▶ **Task item**
Copy the data. Keep every character as given.

▶ **Provided entries**
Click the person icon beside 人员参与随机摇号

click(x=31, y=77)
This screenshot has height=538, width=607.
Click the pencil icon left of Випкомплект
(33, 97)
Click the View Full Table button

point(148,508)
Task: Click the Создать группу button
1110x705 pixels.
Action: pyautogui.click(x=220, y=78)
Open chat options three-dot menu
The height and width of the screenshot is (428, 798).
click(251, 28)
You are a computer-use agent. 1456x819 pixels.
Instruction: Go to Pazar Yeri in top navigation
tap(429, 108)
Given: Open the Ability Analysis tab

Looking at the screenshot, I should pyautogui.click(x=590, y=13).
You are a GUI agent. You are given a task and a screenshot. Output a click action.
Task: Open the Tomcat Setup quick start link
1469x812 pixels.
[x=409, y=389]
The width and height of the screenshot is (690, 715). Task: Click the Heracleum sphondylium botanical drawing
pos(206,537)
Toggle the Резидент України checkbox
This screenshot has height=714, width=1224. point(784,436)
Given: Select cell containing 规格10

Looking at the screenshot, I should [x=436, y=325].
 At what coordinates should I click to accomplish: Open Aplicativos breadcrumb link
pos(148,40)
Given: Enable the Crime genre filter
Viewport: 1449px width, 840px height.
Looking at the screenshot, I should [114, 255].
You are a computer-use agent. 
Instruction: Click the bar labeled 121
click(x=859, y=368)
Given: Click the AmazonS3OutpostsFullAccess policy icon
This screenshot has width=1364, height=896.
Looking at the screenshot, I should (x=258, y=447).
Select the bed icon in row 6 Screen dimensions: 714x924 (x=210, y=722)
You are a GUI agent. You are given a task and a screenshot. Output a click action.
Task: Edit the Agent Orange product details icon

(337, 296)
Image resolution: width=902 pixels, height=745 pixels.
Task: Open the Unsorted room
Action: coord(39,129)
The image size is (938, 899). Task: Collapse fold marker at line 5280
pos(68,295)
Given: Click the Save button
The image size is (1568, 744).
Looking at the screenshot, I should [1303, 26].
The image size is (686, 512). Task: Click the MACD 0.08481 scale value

▶ **Worked solution**
Click the person icon beside 人员参与随机摇号

click(x=31, y=77)
This screenshot has height=538, width=607.
Click the pencil icon left of Випкомплект
(33, 97)
Click the View Full Table button

point(148,508)
Task: Click the Создать группу button
1110x705 pixels.
Action: pyautogui.click(x=220, y=78)
Open chat options three-dot menu
The height and width of the screenshot is (428, 798).
click(251, 28)
You are a computer-use agent. 1456x819 pixels.
Instruction: Go to Pazar Yeri in top navigation
tap(429, 108)
Given: Open the Ability Analysis tab

Looking at the screenshot, I should pyautogui.click(x=590, y=13).
You are a GUI agent. You are given a task and a screenshot. Output a click action.
Task: Open the Tomcat Setup quick start link
1469x812 pixels.
[x=409, y=389]
The width and height of the screenshot is (690, 715). Task: Click the Heracleum sphondylium botanical drawing
pos(206,537)
Toggle the Резидент України checkbox
This screenshot has height=714, width=1224. point(784,436)
Given: Select cell containing 规格10

Looking at the screenshot, I should [x=436, y=325].
 At what coordinates should I click to accomplish: Open Aplicativos breadcrumb link
pos(148,40)
Given: Enable the Crime genre filter
Viewport: 1449px width, 840px height.
Looking at the screenshot, I should [114, 255].
You are a computer-use agent. 
Instruction: Click the bar labeled 121
click(x=859, y=368)
Given: Click the AmazonS3OutpostsFullAccess policy icon
This screenshot has width=1364, height=896.
Looking at the screenshot, I should (x=258, y=447).
Select the bed icon in row 6 Screen dimensions: 714x924 (x=210, y=722)
You are a GUI agent. You are given a task and a screenshot. Output a click action.
Task: Edit the Agent Orange product details icon

(337, 296)
Image resolution: width=902 pixels, height=745 pixels.
Task: Open the Unsorted room
Action: coord(39,129)
The image size is (938, 899). Task: Collapse fold marker at line 5280
pos(68,295)
Given: Click the Save button
The image size is (1568, 744).
Looking at the screenshot, I should [1303, 26].
The image size is (686, 512). Task: Click the MACD 0.08481 scale value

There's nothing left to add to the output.